In the past few days and weeks, we’ve registered several instances of cyberfraud of various shapes and sizes. Fraud based on the shipment of goods and products to Iceland are common at this time of year and the would-be criminals try various tactics.
- Our customer received a DM through Messenger from a Facebook friend, requesting his phone number. He then got another DM from the friend, an offer to participate in a Facebook game that required him to send a code texted to his phone. The “friend” was in fact a fraudster who had hacked into and taken over the real friend’s Messenger account. The code texted to his phone was a security code for logging in to online banking with electronic ID. Since the fraudster had gained access to both the customer’s phone number and the code for his electronic ID, he could access online banking.
- Another customer responded to an ad for cryptocurrency on social media. She was then contacted by a fraudster through WhatsApp. The customer let the fraudster access her computer using Anydesk and the fraudster used the access to make an international transfer from the customer’s account to the cryptocurrency exchange platform Coinbase. Her credit card was also used to transfer funds to Coinbase.
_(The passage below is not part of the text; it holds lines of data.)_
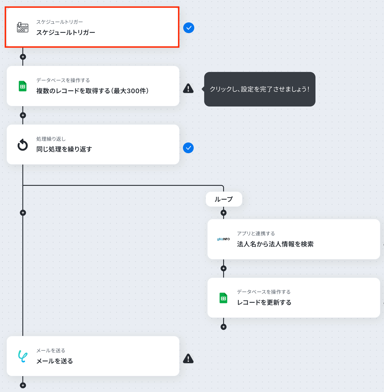Click the Google Sheets icon in レコードを更新する

coord(223,298)
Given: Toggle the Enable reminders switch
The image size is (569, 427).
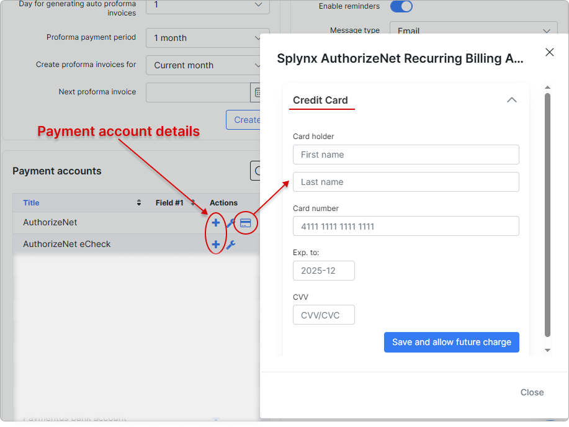Looking at the screenshot, I should tap(401, 6).
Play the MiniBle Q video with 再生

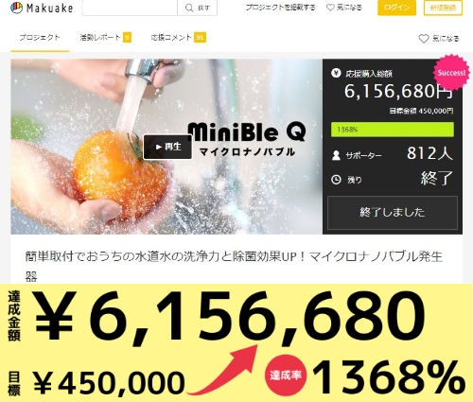(x=167, y=147)
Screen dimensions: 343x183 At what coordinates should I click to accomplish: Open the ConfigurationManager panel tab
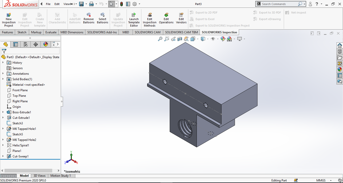click(25, 44)
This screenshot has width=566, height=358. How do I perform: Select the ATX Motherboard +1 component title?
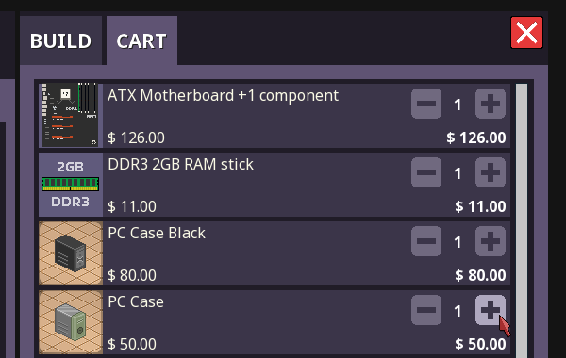[223, 95]
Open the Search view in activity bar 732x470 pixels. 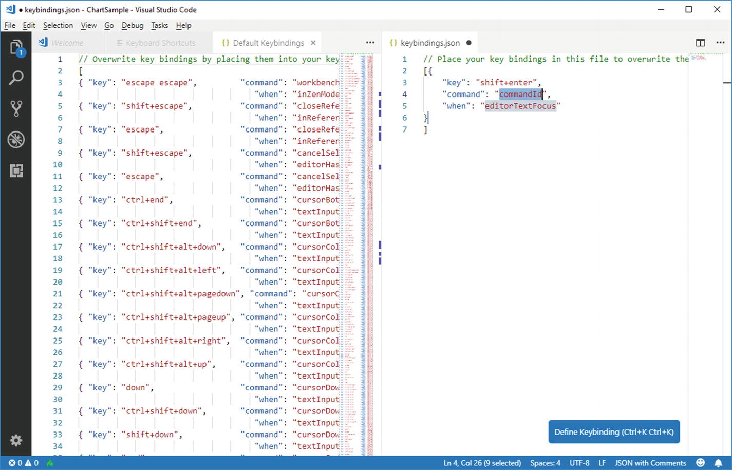[x=16, y=78]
- One of our colleagues here at the Bank received an email from a customer with an order to execute a high cross-border transfer in euros. The employee followed the Bank’s procedures and contacted the customer. It transpired that the customer’s email account had been hacked and that this was an attempt to defraud the customer of funds.
- There have been several cases of customers opening a link texted to their phones, purporting to contain payment information for a shipment received. The messages were designed to look like they came from shipping companies but were in fact fraud attempts. Customers were asked to enter their credit card information and to confirm payment by entering a security code.
- We were able to intercept two international transfers from customer accounts to overseas cryptocurrency exchange platforms. Both were attempts at investor fraud.
- Our customer received a call from an “international lawyer” who offered her assistance to invest in cryptocurrency. The customer allowed the fraudster to access his computer and she then transferred funds to a domestic cryptocurrency exchange platform. Our customer became suspicious a short while later and contacted us. Due to the customer’s quick response, and equally prompt action on our end and by the exchange platform, the funds were recovered.
It’s important to stay informed in order to know the pitfalls. Please spread the word to friends and family!